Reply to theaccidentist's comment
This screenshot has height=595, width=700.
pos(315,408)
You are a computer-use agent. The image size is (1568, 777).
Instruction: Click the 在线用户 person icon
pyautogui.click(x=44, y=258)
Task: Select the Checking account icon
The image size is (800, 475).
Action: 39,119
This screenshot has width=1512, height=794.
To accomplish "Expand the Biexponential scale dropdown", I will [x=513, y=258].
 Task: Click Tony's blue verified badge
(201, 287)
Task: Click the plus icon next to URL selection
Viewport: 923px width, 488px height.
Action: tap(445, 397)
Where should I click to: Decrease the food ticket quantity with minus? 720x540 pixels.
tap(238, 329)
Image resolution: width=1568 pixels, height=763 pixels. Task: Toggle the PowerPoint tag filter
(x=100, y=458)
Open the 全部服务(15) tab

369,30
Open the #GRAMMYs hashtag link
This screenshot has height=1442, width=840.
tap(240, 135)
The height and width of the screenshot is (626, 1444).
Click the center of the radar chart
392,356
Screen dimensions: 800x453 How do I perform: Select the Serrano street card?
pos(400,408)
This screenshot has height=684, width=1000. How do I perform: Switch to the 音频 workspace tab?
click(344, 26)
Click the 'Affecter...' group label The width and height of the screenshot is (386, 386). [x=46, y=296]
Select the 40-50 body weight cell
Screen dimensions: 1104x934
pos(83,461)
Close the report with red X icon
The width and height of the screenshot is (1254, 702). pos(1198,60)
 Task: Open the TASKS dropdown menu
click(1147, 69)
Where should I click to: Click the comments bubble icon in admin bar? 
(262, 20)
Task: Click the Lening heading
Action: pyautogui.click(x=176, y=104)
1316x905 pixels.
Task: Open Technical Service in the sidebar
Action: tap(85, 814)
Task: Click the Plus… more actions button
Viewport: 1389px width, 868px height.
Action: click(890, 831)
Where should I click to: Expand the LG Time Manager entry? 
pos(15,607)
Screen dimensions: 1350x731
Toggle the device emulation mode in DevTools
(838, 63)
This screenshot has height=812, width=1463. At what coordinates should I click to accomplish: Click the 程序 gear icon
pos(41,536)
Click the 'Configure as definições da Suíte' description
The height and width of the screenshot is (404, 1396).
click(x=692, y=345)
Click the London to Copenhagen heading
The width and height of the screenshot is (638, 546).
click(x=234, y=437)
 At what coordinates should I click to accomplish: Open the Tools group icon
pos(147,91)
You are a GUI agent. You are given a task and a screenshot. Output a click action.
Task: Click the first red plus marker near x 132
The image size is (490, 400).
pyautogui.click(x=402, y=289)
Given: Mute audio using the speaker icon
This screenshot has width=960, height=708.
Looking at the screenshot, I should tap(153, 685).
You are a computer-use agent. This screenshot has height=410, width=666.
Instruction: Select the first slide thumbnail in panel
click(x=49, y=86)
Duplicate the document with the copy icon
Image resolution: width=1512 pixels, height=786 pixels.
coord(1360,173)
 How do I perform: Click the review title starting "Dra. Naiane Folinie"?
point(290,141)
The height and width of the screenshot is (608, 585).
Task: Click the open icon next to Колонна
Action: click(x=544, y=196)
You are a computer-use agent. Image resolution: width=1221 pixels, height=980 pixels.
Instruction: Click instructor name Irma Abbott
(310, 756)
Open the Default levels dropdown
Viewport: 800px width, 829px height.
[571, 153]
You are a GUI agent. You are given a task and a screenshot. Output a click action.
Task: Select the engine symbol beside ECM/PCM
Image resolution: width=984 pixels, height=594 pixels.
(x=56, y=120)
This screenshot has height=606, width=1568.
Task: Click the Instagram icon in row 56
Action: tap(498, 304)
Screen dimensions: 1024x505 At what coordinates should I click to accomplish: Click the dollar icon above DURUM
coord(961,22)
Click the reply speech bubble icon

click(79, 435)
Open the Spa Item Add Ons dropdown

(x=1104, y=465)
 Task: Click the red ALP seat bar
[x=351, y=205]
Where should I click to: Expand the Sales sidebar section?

Task objective | From the rows above, pull out each line that contains the string "agent".

Answer to this task |
You are a computer-use agent. The image size is (1568, 777).
You are a GUI agent. You are given a task and a screenshot. Output a click action.
You are a computer-use agent. This screenshot has height=410, width=666.
You are a computer-use agent. Image resolution: width=1221 pixels, height=980 pixels.
You are a GUI agent. You are given a task and a screenshot. Output a click action.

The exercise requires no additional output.